* _Article_:
Below you will find the important quotes in The Browning Version related to the theme of Personal Success and Failure.
The Browning Version Quotes

TAPLOW: (Mimicking a very gentle, rather throaty voice) “My dear Taplow, I have given you exactly what you deserve. No less; and certainly no more.” Do you know, sir, I think he may have marked me down, rather than up, for taking extra work. I mean, the man’s barely human. (He breaks off quickly.) Sorry, sir. Have I gone too far?

Related Characters: John Taplow (speaker), Andrew Crocker-Harris, Frank Hunter
Page Number: 6
Explanation and Analysis:

FRANK: Possibly not. He ought never to have become a school master, really. Why did he?

MILLIE: It was his vocation, he said. He was sure he'd make a big success of it, especially when he got his job here first go off. (Bitterly) Fine success he’s made, hasn’t he?

FRANK: You should have stopped him.

MILLIE: How was I to know? He talked about getting a house, then a headmastership.

FRANK: The Crock a headmaster! That’s a pretty thought.

MILLIE: Yes, it’s funny to think of it now, all right. Still he wasn’t always the Crock, you know. He had a bit more gumption once. At least I thought he had. Don’t let's talk any more about him – it’s too depressing.

FRANK: I’m sorry for him.

MILLIE: (Indifferently.) He's not sorry for himself, so why should you be? It’s me you should be sorry for.

Related Characters: Millie Crocker-Harris (speaker), Frank Hunter (speaker), Andrew Crocker-Harris
Page Number: 11
Explanation and Analysis:

ANDREW: However diligently I search I can discover no ‘bloody’ – no ‘corpse’– no ‘you have slain’. Simply ‘husband’–

TAPLOW: Yes, sir. That’s right.

ANDREW: Then why do you invent words that simply are not there?

TAPLOW: I thought they sounded better, sir. More exciting. After all she did kill her husband, sir. (With relish.) She’s just been revealed with his dead body and Cassandra’s weltering in gore –

ANDREW: I am delighted at this evidence, Taplow, of your interest in the rather more lurid aspects of dramaturgy, but I feel I must remind you that you are supposed to be construing Greek, not collaborating with Aeschylus.

TAPLOW: (Greatly daring.) Yes, but still, sir, translator’s licence, sir – I didn’t get anything wrong – and after all it is a play and not just a bit of Greek construe.

* _Short task_: In the quotes page, what does Millie say becoming a schoolmaster was for Andrew?

* _Data records_:
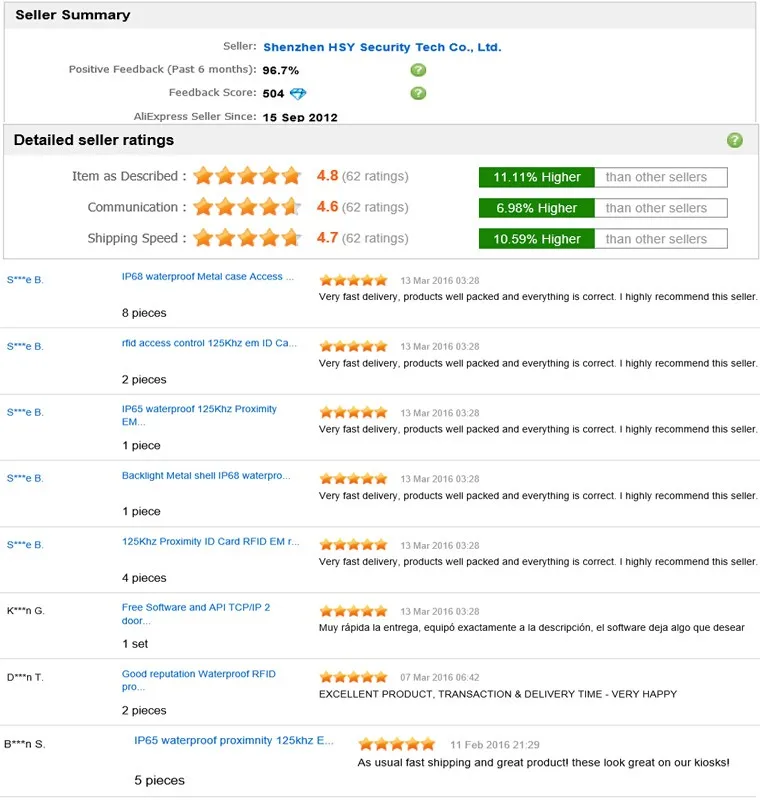The image size is (760, 800).
Task: Click the help icon beside Positive Feedback
Action: (x=418, y=70)
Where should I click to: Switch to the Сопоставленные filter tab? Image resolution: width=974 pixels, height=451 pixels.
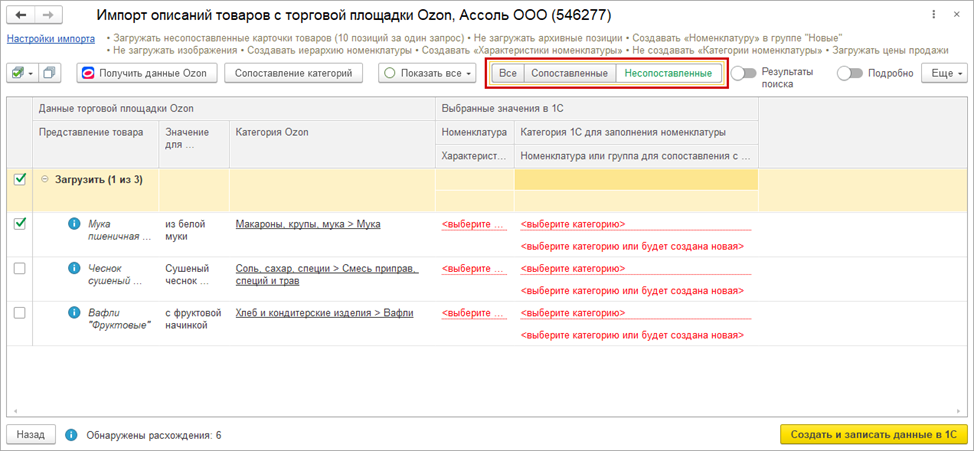pos(569,73)
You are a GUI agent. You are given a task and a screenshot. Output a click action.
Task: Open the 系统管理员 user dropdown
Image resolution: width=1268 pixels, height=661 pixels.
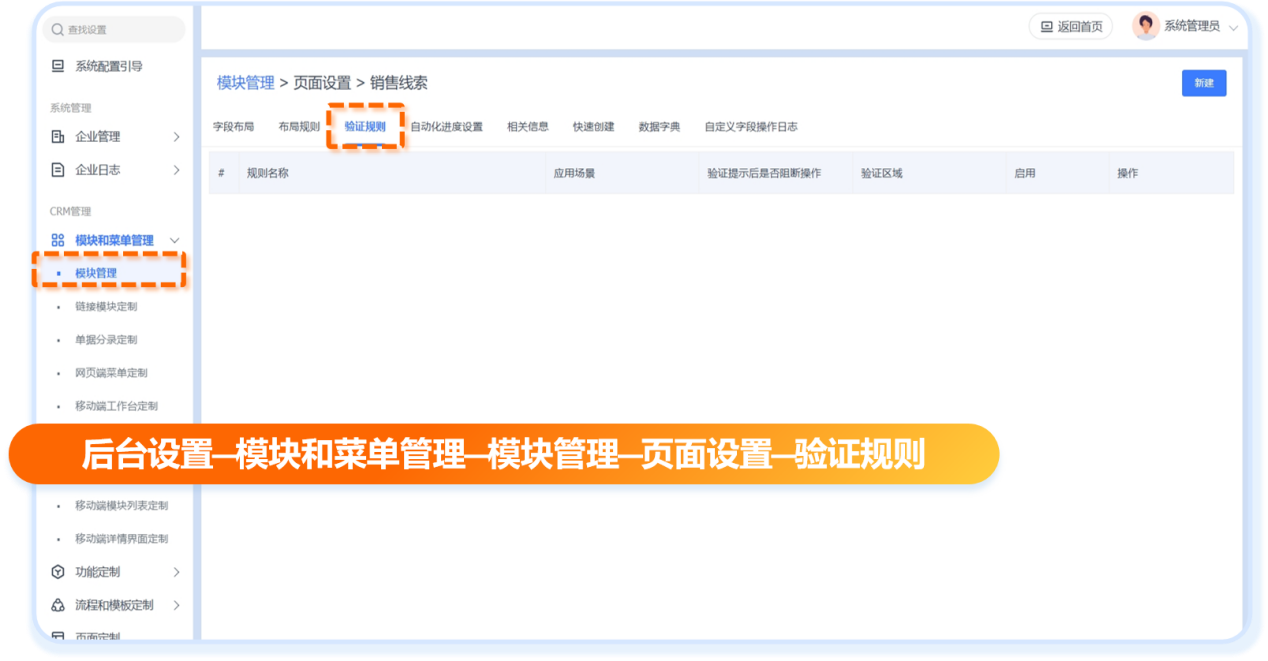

* _Exercise result_: His vocation.